Suddenly, all the work we had done to create this organization felt like it was for nothing. Things seemed utterly hopeless: What were we going to do without any funding from our school and without the support of a faculty member on campus? I began thinking, again, about the Jewish legacy we were leaving behind for future students. Would we be added to the long list of those who tried to create a community for ourselves but just couldn’t sustain it? Were we willing to give up this easily?

We felt the crushing weight of the circumstances. Still, we refused to let our organization be trampled by them. If our Judaism has taught us anything, it’s how to survive. We lean on each other for support now more than ever — our group chat is small but lively. And our greater college-town community is still there for us, cheering us on as we find our footing once again. We’re currently planning student-led Shabbat services, and we have even worked with diversity and inclusion professionals on campus to make plans to better support Jewish students on our campus. And although we haven’t found a new advisor just yet, we’ve stayed in touch with our old advisor who still provides us with community spaces, even now.

At that same Shabbaton, I watched with a profound sense of comfort as one of my co-founders stood in front of a crowd to teach the parashah, Lech-Lecha, in her own words. She spoke about the differences between the Los Angeles Jewish community she grew up in and the Jewish community she now finds herself a part of in rural Maine; however, not once did she disparage our community here up north. In fact, she beamed with joy as she spoke about the meaningful connections she’s forged — not in spite of our small size, but because of it.

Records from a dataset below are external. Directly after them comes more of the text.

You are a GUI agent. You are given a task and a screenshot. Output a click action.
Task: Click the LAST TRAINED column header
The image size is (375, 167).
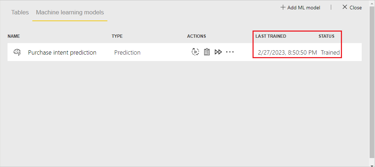271,36
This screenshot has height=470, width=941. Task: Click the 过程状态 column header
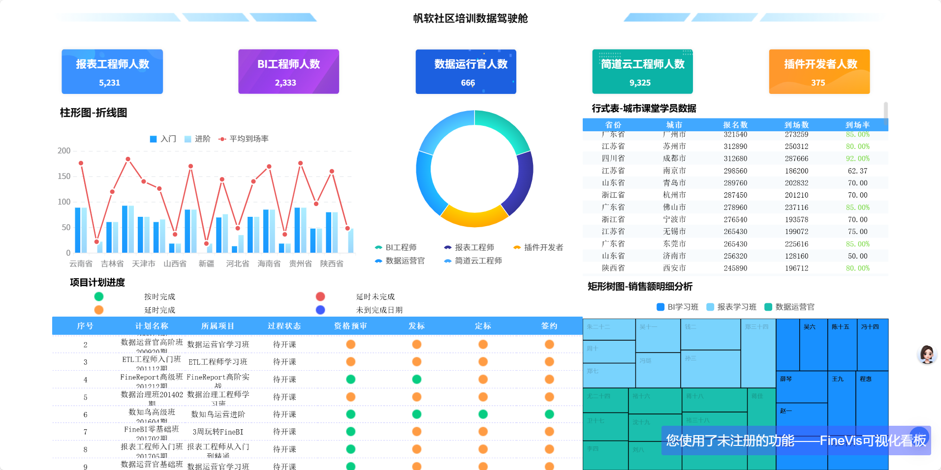284,326
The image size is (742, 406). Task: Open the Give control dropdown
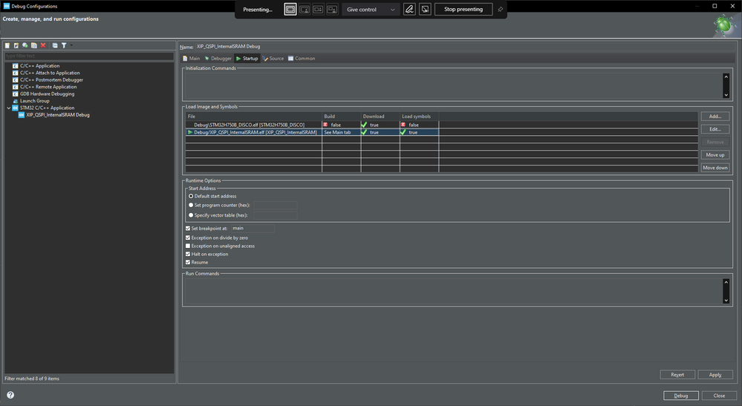(x=371, y=10)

So, yes, I suppose there are only four of us in the Jewish Student Union — but I wouldn’t trade it for anything. Our community is a product of our perseverance, and, honestly, I can’t think of anything more Jewish than that.

Karly Jacklin

Karly Jacklin (they/she) is a writer and Ohioan currently pursuing a BFA in creative writing with a minor in religion at the University of Maine at Farmington. She lives with her girlfriend in rural Maine.